**WORK TASK**
Return each line below that contains the word "resolution". Case counts.

Source records:
"""
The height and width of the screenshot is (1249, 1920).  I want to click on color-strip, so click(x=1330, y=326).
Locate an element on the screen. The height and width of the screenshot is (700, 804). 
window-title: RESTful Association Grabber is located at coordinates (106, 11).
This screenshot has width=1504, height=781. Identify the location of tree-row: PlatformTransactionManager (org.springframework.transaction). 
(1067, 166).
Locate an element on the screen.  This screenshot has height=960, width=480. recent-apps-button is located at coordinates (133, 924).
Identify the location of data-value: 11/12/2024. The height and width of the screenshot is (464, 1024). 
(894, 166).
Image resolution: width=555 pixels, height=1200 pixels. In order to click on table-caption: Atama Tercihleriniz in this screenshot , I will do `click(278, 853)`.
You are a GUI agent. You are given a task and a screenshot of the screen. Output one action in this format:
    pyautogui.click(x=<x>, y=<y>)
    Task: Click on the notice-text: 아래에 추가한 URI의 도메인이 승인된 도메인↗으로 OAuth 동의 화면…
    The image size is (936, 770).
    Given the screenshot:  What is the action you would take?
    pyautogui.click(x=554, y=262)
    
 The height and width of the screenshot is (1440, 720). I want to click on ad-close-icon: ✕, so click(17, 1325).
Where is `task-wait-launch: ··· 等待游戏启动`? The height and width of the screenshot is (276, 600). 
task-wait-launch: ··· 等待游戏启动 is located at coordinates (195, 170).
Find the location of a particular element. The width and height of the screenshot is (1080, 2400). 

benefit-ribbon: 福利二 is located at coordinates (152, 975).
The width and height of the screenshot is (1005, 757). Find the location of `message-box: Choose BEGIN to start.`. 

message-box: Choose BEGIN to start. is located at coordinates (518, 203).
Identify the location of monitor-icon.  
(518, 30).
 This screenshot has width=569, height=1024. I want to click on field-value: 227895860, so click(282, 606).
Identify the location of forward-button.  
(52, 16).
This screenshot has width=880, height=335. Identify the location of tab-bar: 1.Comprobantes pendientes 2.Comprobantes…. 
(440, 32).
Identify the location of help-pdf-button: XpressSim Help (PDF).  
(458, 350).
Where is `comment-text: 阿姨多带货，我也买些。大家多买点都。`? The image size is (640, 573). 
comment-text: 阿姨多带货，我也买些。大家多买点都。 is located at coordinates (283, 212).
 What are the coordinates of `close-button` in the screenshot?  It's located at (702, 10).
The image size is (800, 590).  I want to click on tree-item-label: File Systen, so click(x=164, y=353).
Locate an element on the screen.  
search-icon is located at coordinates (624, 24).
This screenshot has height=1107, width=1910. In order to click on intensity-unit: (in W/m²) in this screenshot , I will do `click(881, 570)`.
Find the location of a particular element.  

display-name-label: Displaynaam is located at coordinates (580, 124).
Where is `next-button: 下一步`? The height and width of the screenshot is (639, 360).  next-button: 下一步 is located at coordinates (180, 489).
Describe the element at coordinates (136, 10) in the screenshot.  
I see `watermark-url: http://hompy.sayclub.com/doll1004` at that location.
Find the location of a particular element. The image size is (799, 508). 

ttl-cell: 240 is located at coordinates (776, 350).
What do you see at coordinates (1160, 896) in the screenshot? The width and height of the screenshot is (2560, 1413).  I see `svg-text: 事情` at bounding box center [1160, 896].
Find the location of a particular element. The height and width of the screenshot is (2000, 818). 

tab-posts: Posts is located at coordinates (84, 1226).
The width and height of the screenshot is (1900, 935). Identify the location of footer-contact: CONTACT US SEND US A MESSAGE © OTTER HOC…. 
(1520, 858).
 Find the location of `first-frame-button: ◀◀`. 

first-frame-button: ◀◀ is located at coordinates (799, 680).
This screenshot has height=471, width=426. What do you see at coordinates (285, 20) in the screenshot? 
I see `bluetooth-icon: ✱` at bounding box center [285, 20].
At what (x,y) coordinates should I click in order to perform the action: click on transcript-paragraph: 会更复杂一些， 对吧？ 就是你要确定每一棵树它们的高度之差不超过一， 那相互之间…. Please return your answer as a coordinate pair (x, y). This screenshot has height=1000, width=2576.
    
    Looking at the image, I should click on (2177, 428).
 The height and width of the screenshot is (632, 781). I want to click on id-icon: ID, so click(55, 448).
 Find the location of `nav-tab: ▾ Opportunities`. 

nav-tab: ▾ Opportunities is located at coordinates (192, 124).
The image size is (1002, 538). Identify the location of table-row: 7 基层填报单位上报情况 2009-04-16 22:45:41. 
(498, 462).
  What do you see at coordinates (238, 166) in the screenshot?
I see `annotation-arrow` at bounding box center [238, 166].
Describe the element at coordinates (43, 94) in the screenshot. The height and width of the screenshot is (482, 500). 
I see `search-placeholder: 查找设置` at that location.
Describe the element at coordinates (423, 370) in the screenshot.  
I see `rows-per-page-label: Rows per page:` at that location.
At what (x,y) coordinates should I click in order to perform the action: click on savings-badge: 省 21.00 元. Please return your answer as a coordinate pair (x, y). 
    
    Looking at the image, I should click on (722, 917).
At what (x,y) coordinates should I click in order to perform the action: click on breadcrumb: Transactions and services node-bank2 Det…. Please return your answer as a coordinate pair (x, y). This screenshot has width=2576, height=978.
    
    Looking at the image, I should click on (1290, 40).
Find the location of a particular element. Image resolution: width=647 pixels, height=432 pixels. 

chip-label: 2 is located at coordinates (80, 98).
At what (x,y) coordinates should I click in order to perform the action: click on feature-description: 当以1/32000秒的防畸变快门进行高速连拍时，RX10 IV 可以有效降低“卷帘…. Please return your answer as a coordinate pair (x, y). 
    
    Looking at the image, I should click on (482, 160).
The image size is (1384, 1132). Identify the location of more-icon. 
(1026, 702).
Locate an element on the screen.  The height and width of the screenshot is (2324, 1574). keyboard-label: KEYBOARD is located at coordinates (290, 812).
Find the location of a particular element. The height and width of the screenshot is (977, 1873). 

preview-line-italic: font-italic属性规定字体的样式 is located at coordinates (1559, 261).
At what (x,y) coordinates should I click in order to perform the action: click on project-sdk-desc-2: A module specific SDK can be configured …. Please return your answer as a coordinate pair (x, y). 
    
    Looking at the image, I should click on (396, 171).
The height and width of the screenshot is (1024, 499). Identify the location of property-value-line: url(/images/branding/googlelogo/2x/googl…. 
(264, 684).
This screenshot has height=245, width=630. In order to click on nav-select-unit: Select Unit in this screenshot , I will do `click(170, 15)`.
"""
**RESULT**
Image resolution: width=555 pixels, height=1200 pixels. In order to click on table-caption: Atama Tercihleriniz in this screenshot , I will do `click(278, 853)`.
Find the location of a particular element. Image resolution: width=647 pixels, height=432 pixels. 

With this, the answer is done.